Every year as I step into Holy Week I try to have a fresh perspective. What can the week of Jesus’ passion say to me that enriches Easter and my faith once again? I think about the creeds. From The Apostle’s Creed we confess, “He suffered under Pontius Pilate, was crucified, died, and was buried; he descended to hell. The third day he rose again from the dead.” From The Nicene Creed we confess, ” For us and for our salvation he came down from heaven; he became incarnate by the Holy Spirit and the virgin Mary, and was made human. He was crucified for us under Pontius Pilate; he suffered and was buried. The third day he rose again, according to the Scriptures.” I think out of the two, the Nicene creed communicates more clearly what I am journeying through this year. “For us and for our salvation, he came down from heaven…was made human.” You see, I think this is where our redemption begins.
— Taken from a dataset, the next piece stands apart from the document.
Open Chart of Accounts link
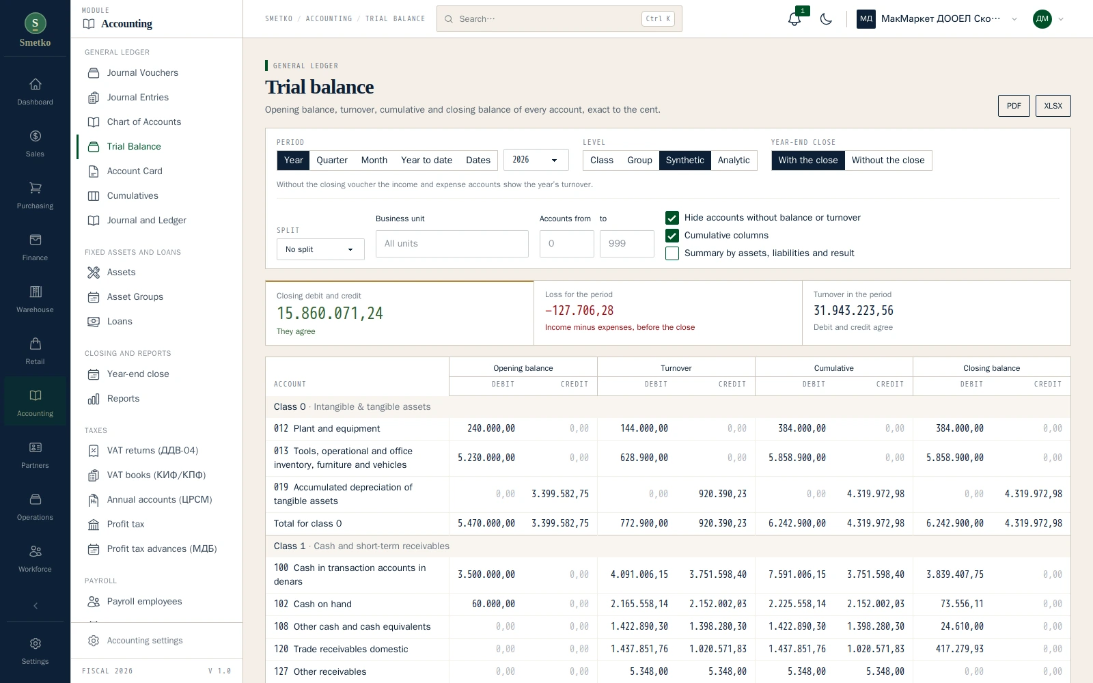 (144, 122)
It may find it’s culmination in the cross and resurrection, but it began at the incarnation.
When Jesus stepped into flesh he began to show us what it means to die to self. As the songwriter Charles Wesley put it, “[He] Emptied himself of all but love”. Throughout his earthly life he knew nothing but holy interaction with those around him. He grew up as a son born out of wedlock, in a community seen as deplorable, and quickly learned what it meant to be subject to the powers of this world. He befriended fishermen, tax-collectors, zealots (read terrorists), drunkards, prostitutes, lepers and the like. He taught about the Kingdom that embraced the least of these, children and women. He illustrated what it meant to lead a life given over for others, given over to death and asked us to take up our cross in the same manner in which He had done from that moment the Heavens ripped open in Bethlehem. But we couldn’t. We chose his death instead. In fact, the cross is what happens when we choose God’s death over ours.
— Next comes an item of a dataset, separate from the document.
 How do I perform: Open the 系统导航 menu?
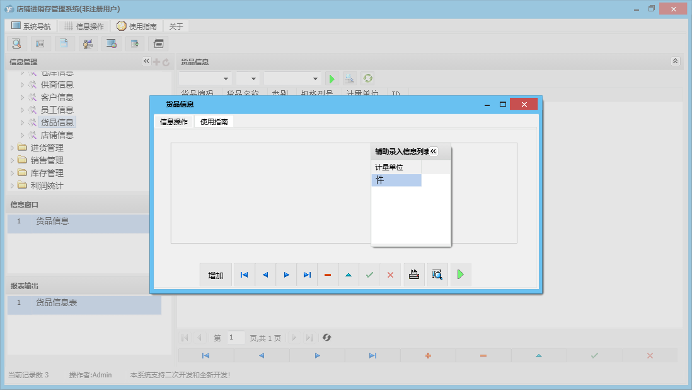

Jesus’ entire life was cruciform in nature. What I mean by that is that His entire life was given over for others. The very fact that he stepped into flesh as God is itself death-like in nature. And yet, we get frustrated when we are briefly inconvenienced by a church service that lasts too long or a teen that requires too much of our time or a kid who can’t seem to keep it together during worship. This is why Paul says, “The message of the cross is foolishness to those who are being destroyed. But it is the power of God for those of us who are being saved.” – 1 Corinthians 1:18 When we are more concerned with our own needs and concerns, which we know lead to destruction, the cross seems a silly and foolish thing. In fact, it would be much easier for God to die over and again in our place than for us to die to self even for a moment. Yet, when we get it…when it finally clicks…when we realize what the cross and holy week call us to…the message of the cross becomes for us the power of God. This is where my Holy Week meditation has taken me this year…to the foot of the cross once more. But it is now my own cross and I pray to God for the power to bear it once again.